Half of pension transfer advisers could be passing on the cost of rising insurance premiums to clients amid ongoing concerns the hardening market is creating a barrier for consumers looking to access pension freedoms.
A poll of 94 Personal Finance Society members with permissions to advise on pension transfers found almost 95 per cent had seen an increase in the cost of their professional indemnity insurance in the past year.
As a result, half said they had been forced to pass this increased cost of cover on to their clients.
Keith Richards, chief executive of the PFS, said: "The hardening of the professional indemnity insurance market is impacting the availability of advice to consumers, who must take regulated advice to be able to exercise their rights under pension freedoms for defined benefits pension transfers."
Almost four out of 10 of the advisers surveyed in October warned the cost of their insurance premiums had increased by between 20 per cent and 50 per cent on the amount they paid a year ago.
Another 36 per cent said the price they pay for cover had jumped by more than 50 per cent.
The professional body has repeatedly sounded alarm bells over a hardening professional indemnity market for advisers this year, who have faced soaring premiums and a growing list of exclusions as part of their cover.
Mr Richards said: "The current method of funding consumer compensation is also unsustainable and we are again calling for government intervention for a complete overhaul before there is no alternative, as both consumer protection and market sustainability continues to be negatively impacted."

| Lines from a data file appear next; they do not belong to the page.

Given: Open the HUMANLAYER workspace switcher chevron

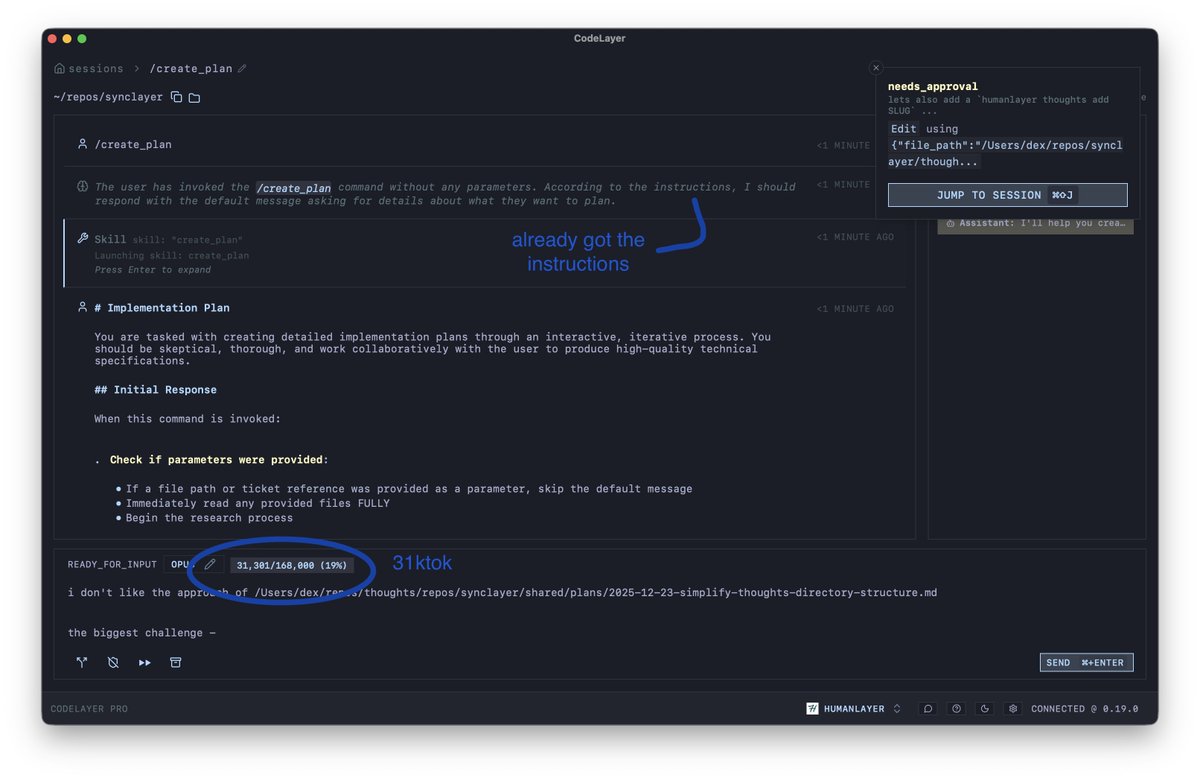Looking at the screenshot, I should [x=897, y=708].
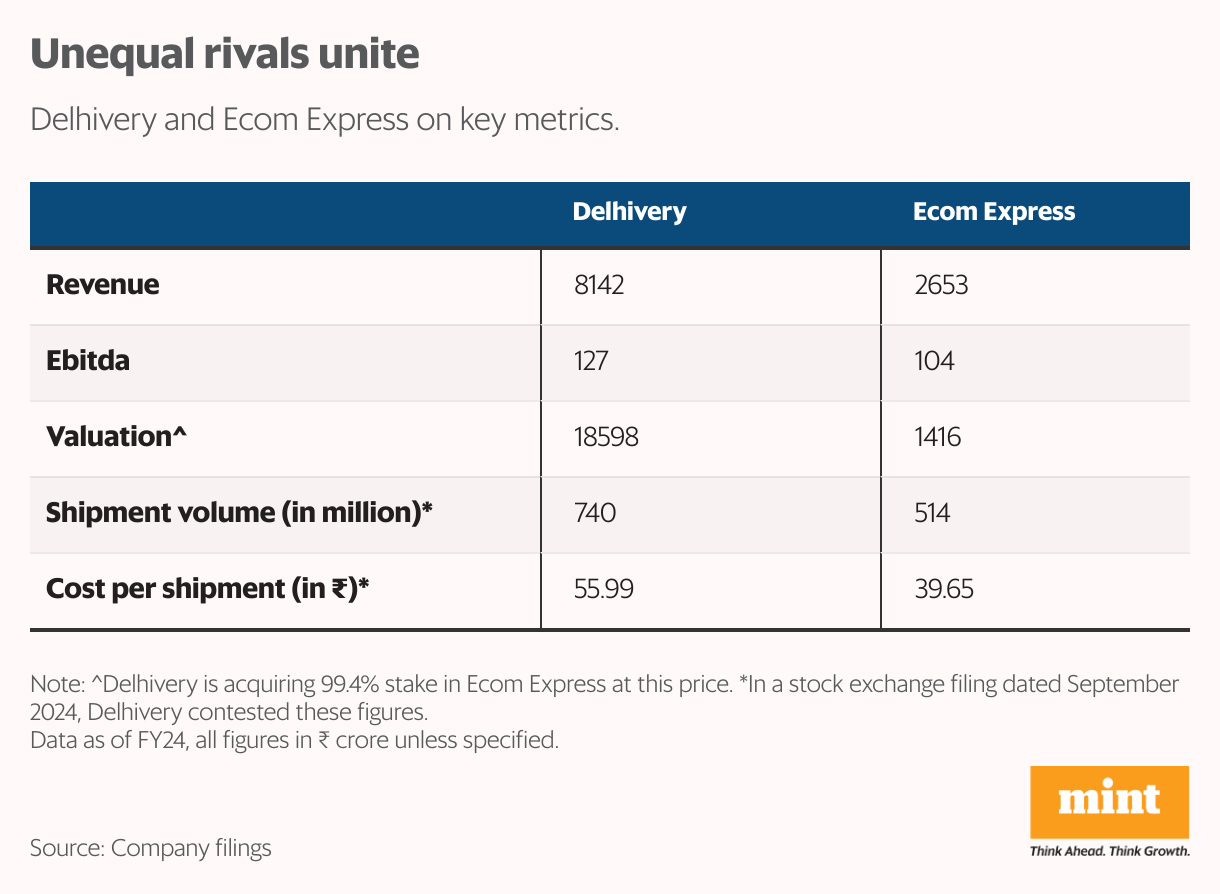This screenshot has height=894, width=1220.
Task: Click Delhivery's revenue value 8142
Action: pos(599,285)
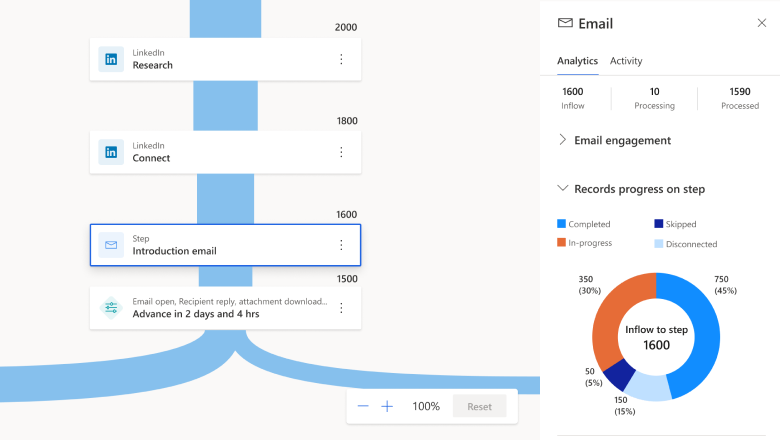The image size is (780, 440).
Task: Switch to the Analytics tab
Action: tap(577, 61)
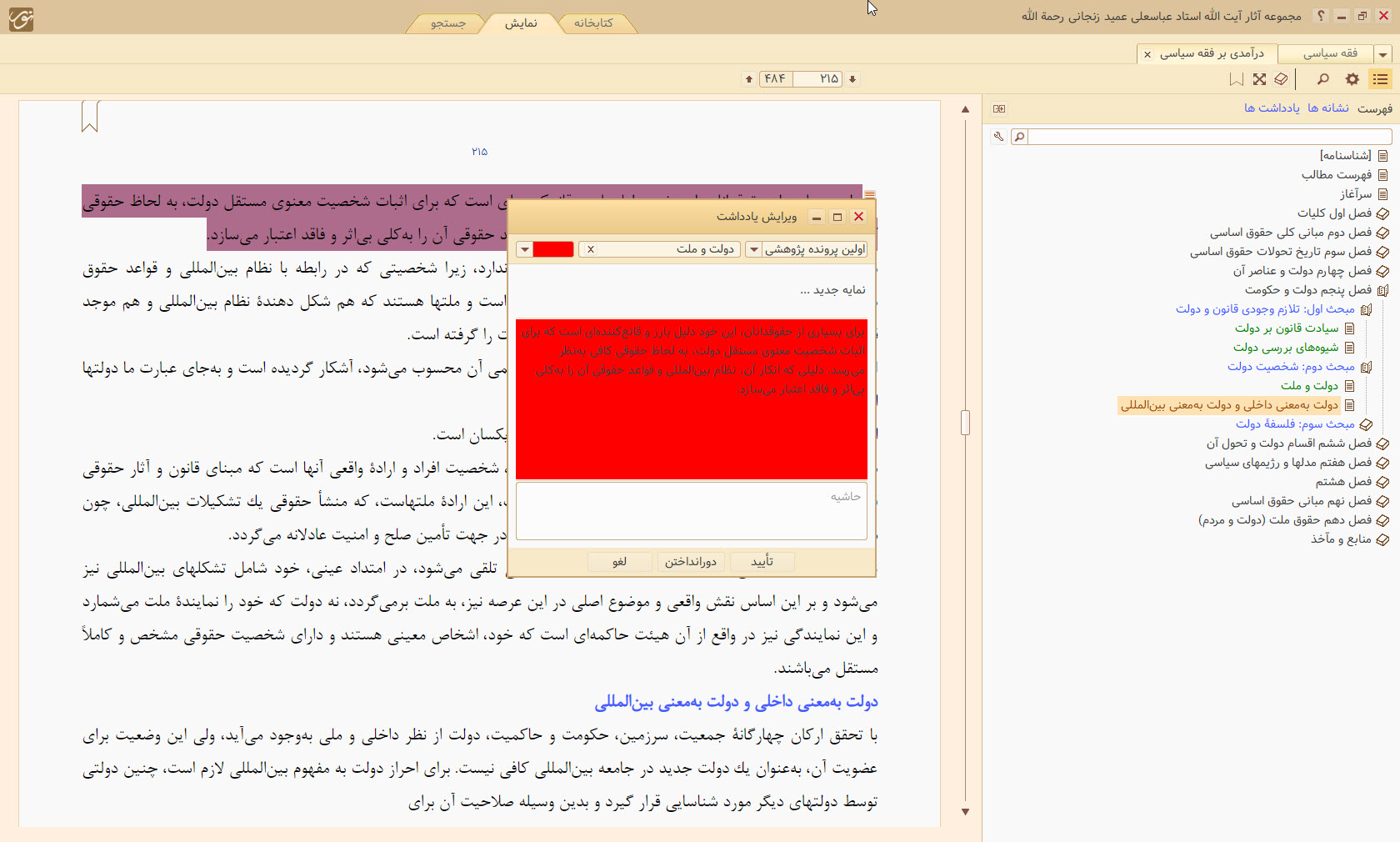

The PFS boss said this would be best achieved by removing the "volatility and uncertainty" around the availability of insurance and its impact on the Financial Services Compensation Scheme and its levy.
Figures released by the Financial Conduct Authority earlier this year found the advice industry spent more than £110m on professional indemnity insurance in 2019.
According to the City watchdog the average bill paid by advisers for their insurance was more than £24,000 last year, but the figures pointed to the smallest firms as bearing the brunt of the market.
Mr Richards added: "Reform can be achieved by pooling the cost of compensation at the highest level: funds under management.
"This would mean a much wider, fairer, and sustainable solution for modernising the regulatory, consumer education and compensation funding structure.
"It would ensure consumers don’t lose out on access to advice, are compensated when things unexpectedly go wrong and ultimately have greater trust in our regulated sectors at a time when the public are facing uncertainty and a significant and growing risk from scams."